Item-finding rows
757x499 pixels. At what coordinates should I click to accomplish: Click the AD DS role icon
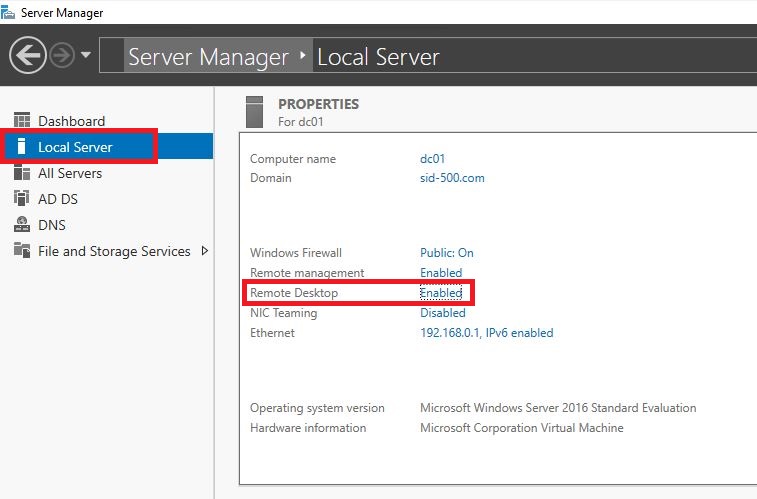[x=22, y=199]
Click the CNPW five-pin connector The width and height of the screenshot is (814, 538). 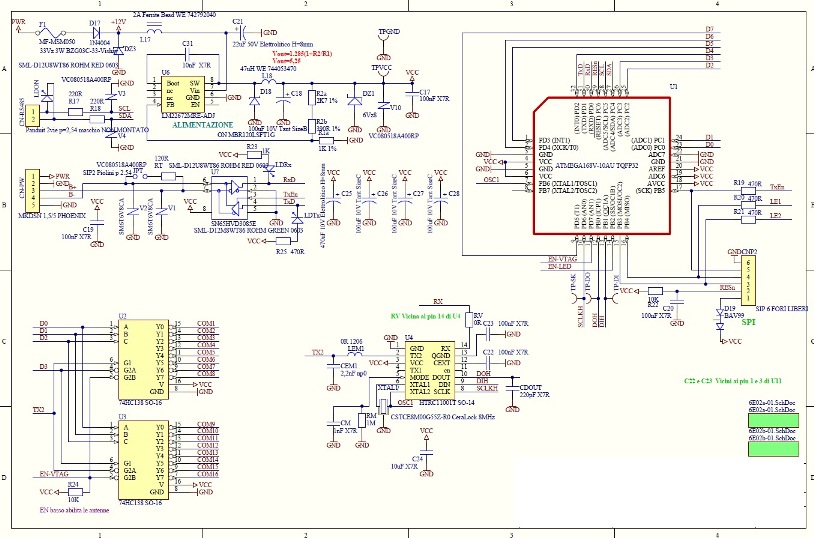pos(33,190)
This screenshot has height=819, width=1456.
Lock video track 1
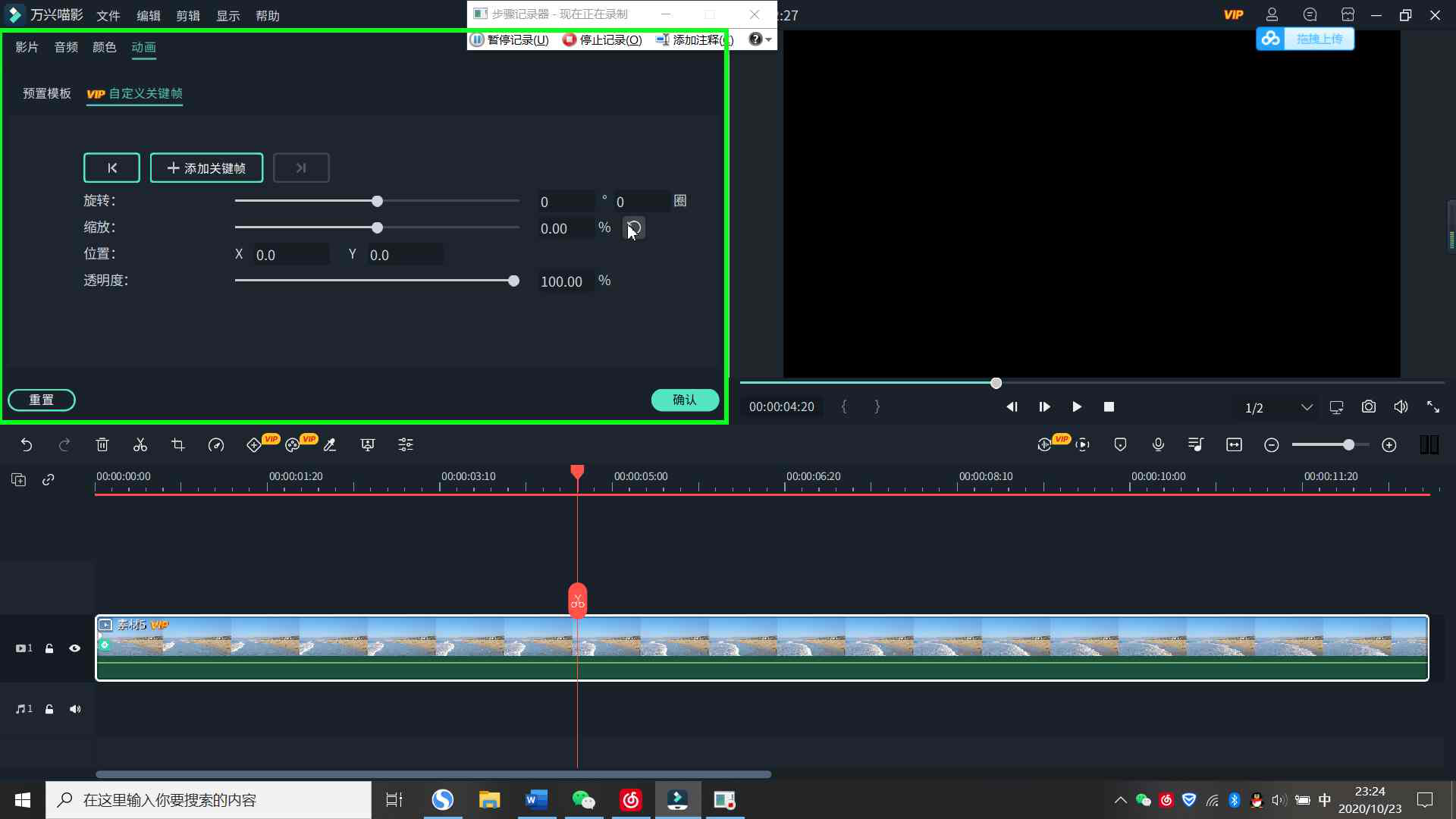pyautogui.click(x=49, y=648)
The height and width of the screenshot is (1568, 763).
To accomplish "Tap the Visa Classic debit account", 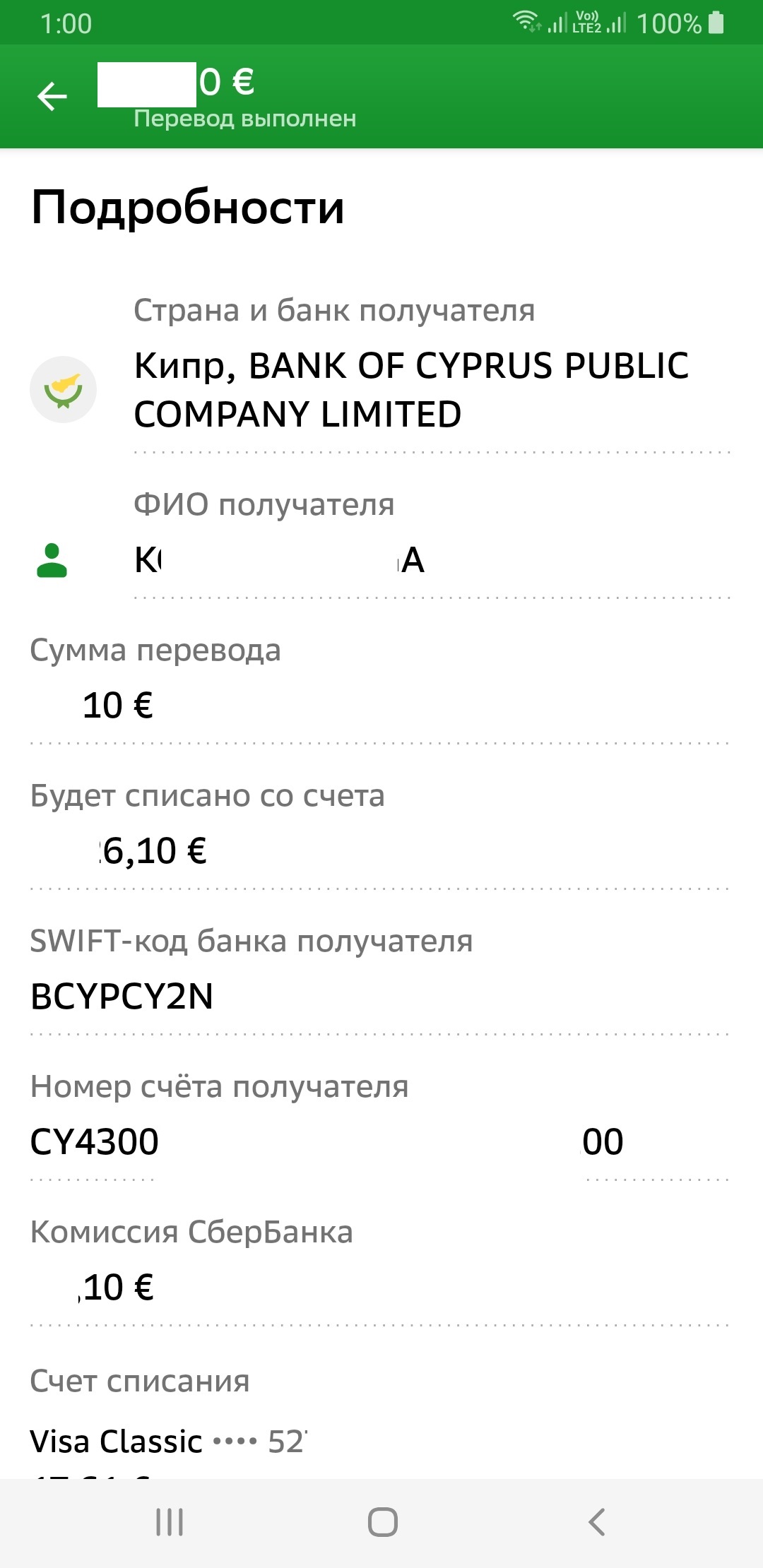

:: Task to complete ::
Can you rewrite the rows from the line with "This screenshot has height=819, width=1456." through the end of the rows, replacing "screenshot" with "capture" and keeping everything else unchanged? Leave the pictures out of your answer.

:: Complete response ::
This capture has height=819, width=1456.
Lock video track 1
pyautogui.click(x=49, y=648)
The height and width of the capture is (1568, 763).
To accomplish "Tap the Visa Classic debit account", 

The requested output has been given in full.